[Activity] Reproduce, from the lines below, exactly the stretch that begins at the line containing "Click the green" and ends at the line containing "Click the Pearl", both included.

========

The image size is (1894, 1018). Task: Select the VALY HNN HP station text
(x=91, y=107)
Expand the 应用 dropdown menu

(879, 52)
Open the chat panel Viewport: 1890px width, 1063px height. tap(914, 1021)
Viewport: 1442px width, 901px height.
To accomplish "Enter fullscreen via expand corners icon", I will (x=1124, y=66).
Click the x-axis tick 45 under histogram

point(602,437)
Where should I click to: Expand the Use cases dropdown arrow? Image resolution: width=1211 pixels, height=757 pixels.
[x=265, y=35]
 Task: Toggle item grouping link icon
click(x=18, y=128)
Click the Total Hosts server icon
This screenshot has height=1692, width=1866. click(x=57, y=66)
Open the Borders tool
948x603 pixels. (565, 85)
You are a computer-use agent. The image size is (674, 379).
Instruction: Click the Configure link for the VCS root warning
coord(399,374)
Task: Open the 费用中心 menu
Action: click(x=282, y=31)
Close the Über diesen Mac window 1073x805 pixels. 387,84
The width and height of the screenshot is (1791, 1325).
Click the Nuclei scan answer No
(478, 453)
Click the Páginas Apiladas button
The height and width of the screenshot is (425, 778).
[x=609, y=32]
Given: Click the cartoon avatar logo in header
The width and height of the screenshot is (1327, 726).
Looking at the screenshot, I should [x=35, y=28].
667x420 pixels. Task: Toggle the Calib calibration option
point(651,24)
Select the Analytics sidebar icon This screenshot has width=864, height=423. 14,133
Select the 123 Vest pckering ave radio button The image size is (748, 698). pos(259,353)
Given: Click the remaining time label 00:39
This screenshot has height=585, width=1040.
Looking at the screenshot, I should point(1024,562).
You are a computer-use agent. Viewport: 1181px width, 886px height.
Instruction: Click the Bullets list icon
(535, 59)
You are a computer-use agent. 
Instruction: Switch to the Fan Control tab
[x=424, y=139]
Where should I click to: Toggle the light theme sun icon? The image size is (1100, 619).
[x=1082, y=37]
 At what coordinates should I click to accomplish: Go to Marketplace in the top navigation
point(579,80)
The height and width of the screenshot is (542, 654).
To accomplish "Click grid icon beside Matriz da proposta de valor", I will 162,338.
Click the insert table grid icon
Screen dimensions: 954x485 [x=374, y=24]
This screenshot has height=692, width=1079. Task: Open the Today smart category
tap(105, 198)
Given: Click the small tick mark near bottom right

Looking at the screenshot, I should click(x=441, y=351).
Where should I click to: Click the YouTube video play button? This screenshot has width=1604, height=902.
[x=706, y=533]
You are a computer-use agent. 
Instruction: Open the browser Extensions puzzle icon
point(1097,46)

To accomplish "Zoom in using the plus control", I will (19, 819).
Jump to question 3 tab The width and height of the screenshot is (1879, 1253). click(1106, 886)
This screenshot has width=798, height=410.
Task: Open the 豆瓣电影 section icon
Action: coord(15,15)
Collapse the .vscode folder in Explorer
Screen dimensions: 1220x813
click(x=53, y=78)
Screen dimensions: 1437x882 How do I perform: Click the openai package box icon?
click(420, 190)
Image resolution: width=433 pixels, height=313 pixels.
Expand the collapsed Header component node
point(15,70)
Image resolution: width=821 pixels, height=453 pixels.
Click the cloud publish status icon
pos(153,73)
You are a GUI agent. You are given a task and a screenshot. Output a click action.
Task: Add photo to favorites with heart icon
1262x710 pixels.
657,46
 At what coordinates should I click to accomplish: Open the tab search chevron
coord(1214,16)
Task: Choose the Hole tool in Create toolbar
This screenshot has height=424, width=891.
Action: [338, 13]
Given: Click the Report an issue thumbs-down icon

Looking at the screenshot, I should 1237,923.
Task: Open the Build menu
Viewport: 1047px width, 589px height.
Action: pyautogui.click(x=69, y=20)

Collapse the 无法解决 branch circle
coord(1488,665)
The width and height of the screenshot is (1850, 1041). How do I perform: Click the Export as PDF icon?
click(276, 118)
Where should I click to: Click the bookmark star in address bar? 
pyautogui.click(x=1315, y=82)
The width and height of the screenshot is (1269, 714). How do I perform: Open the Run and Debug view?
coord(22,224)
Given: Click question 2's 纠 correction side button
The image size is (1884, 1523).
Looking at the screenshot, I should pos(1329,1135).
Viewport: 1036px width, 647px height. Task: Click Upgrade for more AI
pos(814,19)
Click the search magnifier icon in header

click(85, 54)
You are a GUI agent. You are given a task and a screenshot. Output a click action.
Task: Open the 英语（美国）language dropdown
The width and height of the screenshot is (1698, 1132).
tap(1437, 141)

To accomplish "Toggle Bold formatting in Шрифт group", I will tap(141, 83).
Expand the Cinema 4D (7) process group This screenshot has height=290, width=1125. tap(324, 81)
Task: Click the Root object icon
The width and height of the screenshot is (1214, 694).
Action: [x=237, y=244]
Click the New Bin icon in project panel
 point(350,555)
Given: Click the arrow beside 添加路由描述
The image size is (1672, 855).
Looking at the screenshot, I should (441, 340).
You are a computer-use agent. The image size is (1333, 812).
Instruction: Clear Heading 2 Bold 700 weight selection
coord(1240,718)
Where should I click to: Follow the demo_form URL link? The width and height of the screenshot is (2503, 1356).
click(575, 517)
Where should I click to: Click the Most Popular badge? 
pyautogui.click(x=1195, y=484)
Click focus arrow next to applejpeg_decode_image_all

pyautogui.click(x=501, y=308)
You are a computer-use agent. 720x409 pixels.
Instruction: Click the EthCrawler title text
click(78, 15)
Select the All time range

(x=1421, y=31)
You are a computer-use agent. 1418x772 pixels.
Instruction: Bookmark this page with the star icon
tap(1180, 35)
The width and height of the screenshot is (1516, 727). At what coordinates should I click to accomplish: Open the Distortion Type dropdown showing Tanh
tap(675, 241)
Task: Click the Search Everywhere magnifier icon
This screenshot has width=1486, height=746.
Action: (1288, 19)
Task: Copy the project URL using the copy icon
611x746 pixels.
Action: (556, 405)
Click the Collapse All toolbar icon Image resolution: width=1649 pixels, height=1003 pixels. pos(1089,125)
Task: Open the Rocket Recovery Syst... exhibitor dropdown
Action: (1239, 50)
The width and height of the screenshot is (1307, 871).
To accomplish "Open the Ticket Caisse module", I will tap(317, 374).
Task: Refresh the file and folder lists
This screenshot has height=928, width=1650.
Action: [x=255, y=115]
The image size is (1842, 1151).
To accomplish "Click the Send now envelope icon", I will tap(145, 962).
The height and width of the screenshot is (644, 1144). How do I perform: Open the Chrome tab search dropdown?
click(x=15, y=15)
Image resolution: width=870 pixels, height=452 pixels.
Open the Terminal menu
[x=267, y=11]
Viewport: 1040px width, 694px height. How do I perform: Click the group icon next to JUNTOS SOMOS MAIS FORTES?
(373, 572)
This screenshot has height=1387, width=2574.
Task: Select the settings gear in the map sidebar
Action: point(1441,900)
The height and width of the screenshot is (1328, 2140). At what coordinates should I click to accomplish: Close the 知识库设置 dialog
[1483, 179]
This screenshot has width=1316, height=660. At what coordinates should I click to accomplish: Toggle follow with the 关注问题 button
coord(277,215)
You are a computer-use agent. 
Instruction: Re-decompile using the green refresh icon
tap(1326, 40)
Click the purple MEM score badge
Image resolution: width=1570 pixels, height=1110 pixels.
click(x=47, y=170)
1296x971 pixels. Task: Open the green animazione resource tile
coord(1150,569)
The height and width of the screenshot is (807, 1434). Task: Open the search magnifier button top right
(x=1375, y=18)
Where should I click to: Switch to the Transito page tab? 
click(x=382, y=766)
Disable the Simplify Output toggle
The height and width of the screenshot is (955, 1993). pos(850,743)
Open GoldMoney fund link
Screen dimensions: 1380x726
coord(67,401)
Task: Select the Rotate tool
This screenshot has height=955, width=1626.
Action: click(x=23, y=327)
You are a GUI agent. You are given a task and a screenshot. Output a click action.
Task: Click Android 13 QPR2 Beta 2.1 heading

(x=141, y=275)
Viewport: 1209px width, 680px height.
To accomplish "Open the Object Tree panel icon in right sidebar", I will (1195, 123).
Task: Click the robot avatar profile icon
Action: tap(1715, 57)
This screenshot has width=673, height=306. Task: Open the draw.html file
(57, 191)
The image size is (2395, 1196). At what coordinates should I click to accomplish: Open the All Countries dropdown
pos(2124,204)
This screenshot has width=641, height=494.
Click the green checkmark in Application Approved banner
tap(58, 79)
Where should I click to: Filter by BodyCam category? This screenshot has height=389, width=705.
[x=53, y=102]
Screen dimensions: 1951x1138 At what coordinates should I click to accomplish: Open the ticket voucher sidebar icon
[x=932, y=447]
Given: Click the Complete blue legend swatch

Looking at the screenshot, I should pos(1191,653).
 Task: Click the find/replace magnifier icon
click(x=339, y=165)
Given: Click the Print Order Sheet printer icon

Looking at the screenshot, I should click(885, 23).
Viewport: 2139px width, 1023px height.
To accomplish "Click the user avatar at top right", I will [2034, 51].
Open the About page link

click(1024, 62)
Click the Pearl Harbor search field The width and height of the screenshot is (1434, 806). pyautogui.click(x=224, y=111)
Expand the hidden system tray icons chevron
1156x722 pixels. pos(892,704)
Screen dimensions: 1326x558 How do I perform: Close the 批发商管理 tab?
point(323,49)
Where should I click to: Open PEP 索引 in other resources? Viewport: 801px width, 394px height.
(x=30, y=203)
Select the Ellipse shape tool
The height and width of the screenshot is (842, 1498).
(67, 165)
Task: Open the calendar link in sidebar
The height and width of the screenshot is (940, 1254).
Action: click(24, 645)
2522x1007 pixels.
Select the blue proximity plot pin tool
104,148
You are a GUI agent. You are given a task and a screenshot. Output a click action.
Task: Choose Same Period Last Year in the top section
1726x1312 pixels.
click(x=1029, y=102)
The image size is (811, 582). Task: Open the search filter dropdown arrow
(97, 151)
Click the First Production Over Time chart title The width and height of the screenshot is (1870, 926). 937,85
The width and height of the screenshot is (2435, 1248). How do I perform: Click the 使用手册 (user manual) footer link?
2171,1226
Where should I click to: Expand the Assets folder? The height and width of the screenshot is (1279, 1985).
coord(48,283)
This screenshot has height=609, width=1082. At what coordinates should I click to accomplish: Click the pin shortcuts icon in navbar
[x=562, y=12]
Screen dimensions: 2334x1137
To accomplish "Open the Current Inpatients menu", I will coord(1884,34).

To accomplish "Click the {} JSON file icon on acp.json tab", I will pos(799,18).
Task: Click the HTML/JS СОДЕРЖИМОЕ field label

========

[Completed exercise]
Click the green checkmark in Application Approved banner
tap(58, 79)
Where should I click to: Filter by BodyCam category? This screenshot has height=389, width=705.
[x=53, y=102]
Screen dimensions: 1951x1138 At what coordinates should I click to accomplish: Open the ticket voucher sidebar icon
[x=932, y=447]
Given: Click the Complete blue legend swatch

Looking at the screenshot, I should pos(1191,653).
 Task: Click the find/replace magnifier icon
click(x=339, y=165)
Given: Click the Print Order Sheet printer icon

Looking at the screenshot, I should click(885, 23).
Viewport: 2139px width, 1023px height.
To accomplish "Click the user avatar at top right", I will [2034, 51].
Open the About page link

click(1024, 62)
Click the Pearl Harbor search field The width and height of the screenshot is (1434, 806). pyautogui.click(x=224, y=111)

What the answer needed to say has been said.